Luís Filipe, lateral do Olhanense, nunca tinha ouvido falar de tal coisa antes de ser treinado por Jesus. André Leone já os conhecia do Brasil, mas aprofundou a técnica no Braga. "Treinávamos, e muito! Até era ele [Jesus] que nos atirava a bola com a mão, para ser mais preciso do que se fosse com o pé", frisou. "Eu até podia cair no lance, mas o que importava era tapar o caminho ao adversário. Nem me preocupava com a bola. Virava-me de costas para ela e abria os braços em direção ao adversário", explicou a O JOGO. O ex-árbitro Jorge Coroado não tem dúvidas: se é isso que Jesus pede, então os árbitros pecam ao não assinalar falta. "Jesus é inteligente no aproveitamento do que é a regra, que, não sendo específica, atira para o primeiro parágrafo da Lei 5: a opinião do árbitro", explica, acrescentando que no clássico, como noutros jogos do Benfica, deveriam ser assinaladas várias infrações: "Fazem mais faltas nestas situações do que as outras equipas."
A fronteira entre legal e ilegal provoca desacordo entre os jogadores ouvidos por O JOGO. A estratégia é clara, mas a forma de a explorar só choca João Guilherme, do Marítimo, e Gaspar, do Rio Ave. "O Benfica não faz falta uma, duas ou três vezes; faz sempre. Ainda não vi nenhuma assinalada. No final de uma recente reunião de arbitragem, o próprio Vítor Pereira [líder do Conselho de Arbitragem] disse que bloqueios acontecem no basquetebol; no futebol, chamam-se obstruções. Se o avançado mete a bola na frente e é obstruído, marcam falta. Por que não o fazem também quando se trata de um lance de bola parada?", pergunta o defesa do Rio Ave, que recorda os tempos de Belenenses e a insistência com que Jesus abordava esse tipo de trabalho. "Se eu fosse árbitro e visse um defesa de costas para a bola, ficava duplamente atento. Se não olha para a bola é porque só procura obstruir o homem", justifica. João Guilherme partilha da opinião. "O Benfica faz muito isso. Mas é falta. Se os árbitros não marcarem, eles ficam com grande vantagem. Senti isso em todos os cantos e livres dos jogos frente ao Benfica", reclama o maritimista.

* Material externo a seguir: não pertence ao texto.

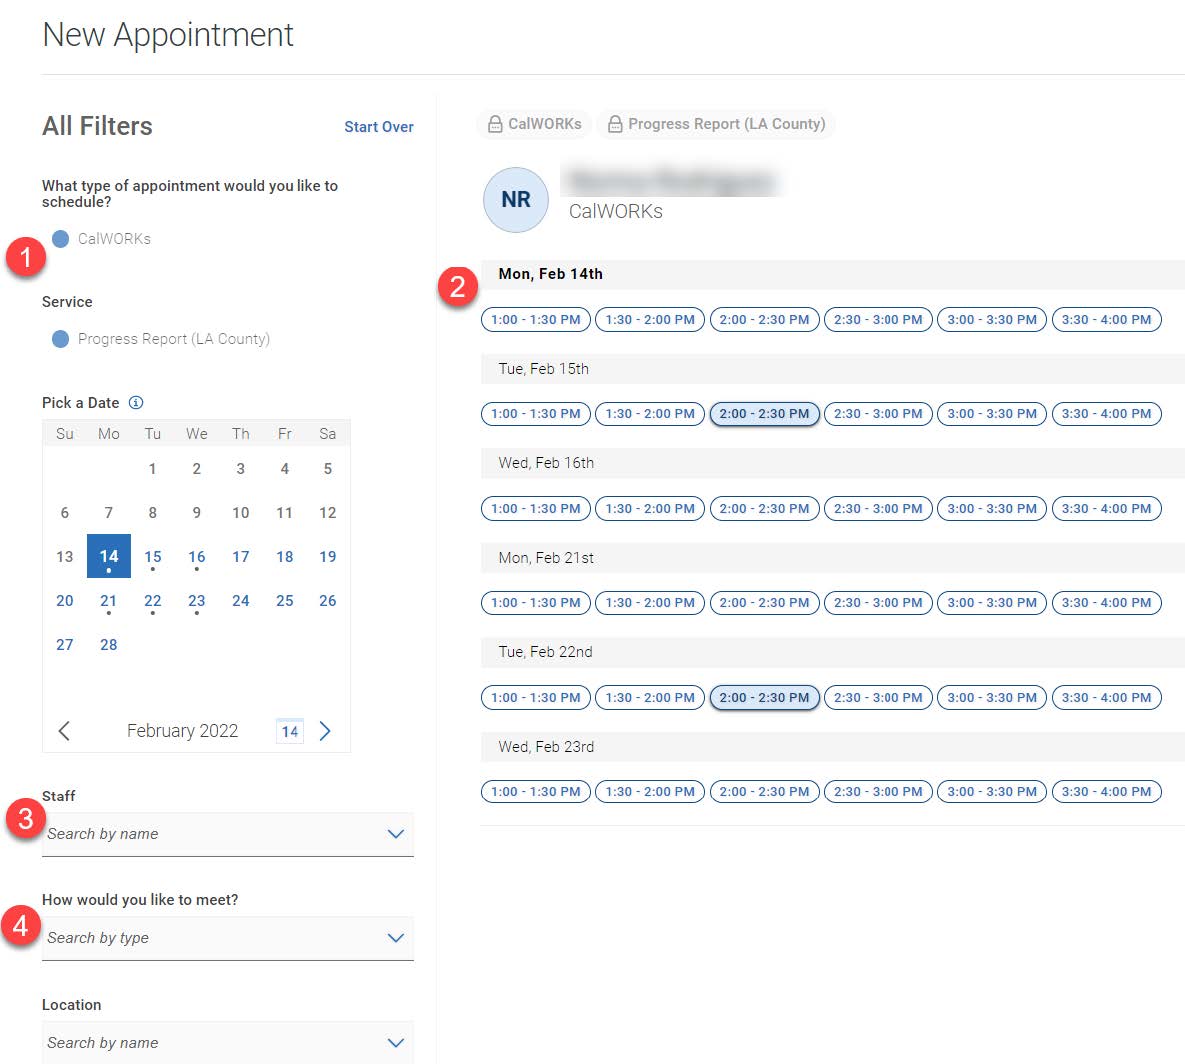Click the NR avatar circle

O FC Porto acredita no mesmo. Antes de Vítor Pereira o denunciar, já se temia o uso abusivo dos ditos bloqueios e, na reunião que antecedeu o jogo, o delegado portista tratou de pedir especial atenção ao árbitro Artur Soares Dias.
Declarações
"Obstruções e sempre falta"
"Bloqueio é no basquetebol; o que o Benfica faz são obstruções. E é sempre falta. Se marcam nas bolas corridas, por que não nas paradas? Várias equipas o fazem, mas de forma esporádica. Tive vários treinadores, mas só Jesus insistia nisso"
Gaspar, jogador do Rio Ave
"Treinávamos e muito"
"No Braga, com Jesus, treinávamos isso, e muito! Era eu que bloqueava os adversários para Moisés cabecear. Não me preocupava com a bola, mas em tapar o caminho ao adversário. Fazia uma espécie de parede e ele não conseguia correr"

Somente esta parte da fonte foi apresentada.